→ **Page extract**:
Bertram Alexander Heffernan (born March 3, 1965) is an American former professional baseball player who played for the Seattle Mariners of Major League Baseball (MLB) in 1992. He played eight games in his major league career, with one hit in eleven at-bats.

Amateur career
A native of Centereach, New York, Heffernan played  collegiate baseball for  Clemson 1985-1988. His name is all over the Clemson record books, finishing his career third in hits (335), fifth in doubles (63), tied for seventh in triples (14), and his 507 total bases are sixth all-time. Heffernan had a career-year in his senior campaign, hitting .337 with 93 runs scored, 18 doubles, 21 stolen bases and 62 walks to just 27 strikeouts, earning him his lone First Team All-American nod.

In 1986, he played collegiate summer baseball with the Orleans Cardinals of the Cape Cod Baseball League. In 2002, he was inducted into the Clemson Hall of Fame.

Professional career
Heffernan was drafted by the Milwaukee Brewers in the 9th round of the 1988 Major League Baseball Draft and signed on June 2, 1988.

After playing in the minor leagues for Milwaukee, he was traded to the Los Angeles Dodgers in 1991, but would not play in the majors for them.

→ **Recorded information**:
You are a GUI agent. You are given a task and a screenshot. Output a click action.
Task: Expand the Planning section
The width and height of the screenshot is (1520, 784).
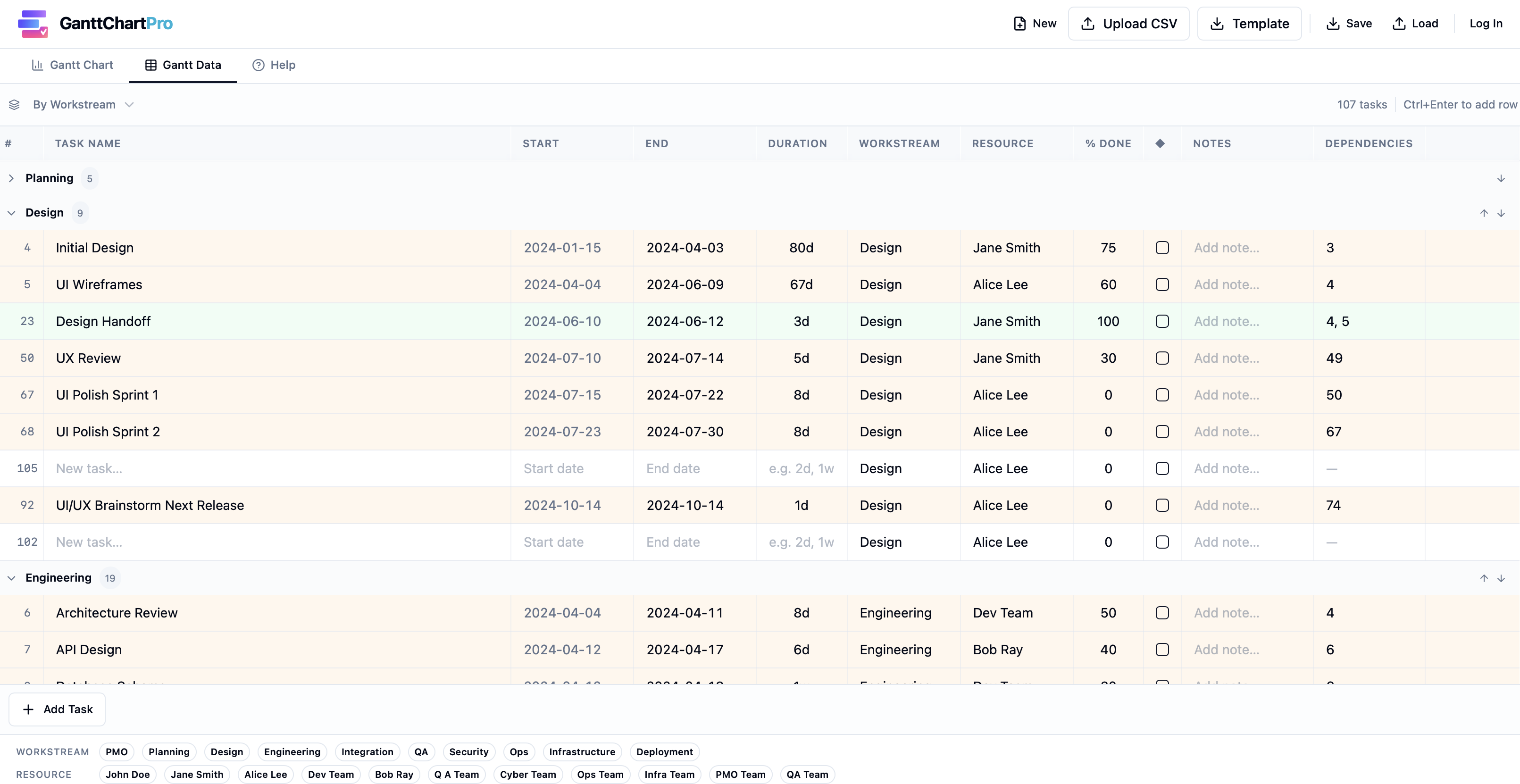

→ **What is asked**:
• A. Quote the Heffernan biography between "Bertram Alexander Heffernan" and "in eleven at-bats.", inclusive.
• B. Extend the Heffernan biography, starting after its last sentence.
The material above comes from a source separate from the Heffernan biography.

→ **Task responses**:
• A.
Bertram Alexander Heffernan (born March 3, 1965) is an American former professional baseball player who played for the Seattle Mariners of Major League Baseball (MLB) in 1992. He played eight games in his major league career, with one hit in eleven at-bats.

• B.
Bert played for the Ottawa Lynx AAA (Expos) in 1995 and 1996 winning the International League Championship in 95. Bert was one of the main contributors in the Championship run for the Lynx.

After leaving the lynx Bert went on to play in Taiwan for 2 seasons and then the Expos hired Heffernan to be part of the coaching staff of the Cape Fear Crocs.

References

External links

1965 births
Living people
Albuquerque Dukes players
American expatriate baseball players in Canada
Arizona League Giants players
Baseball players from New York (state)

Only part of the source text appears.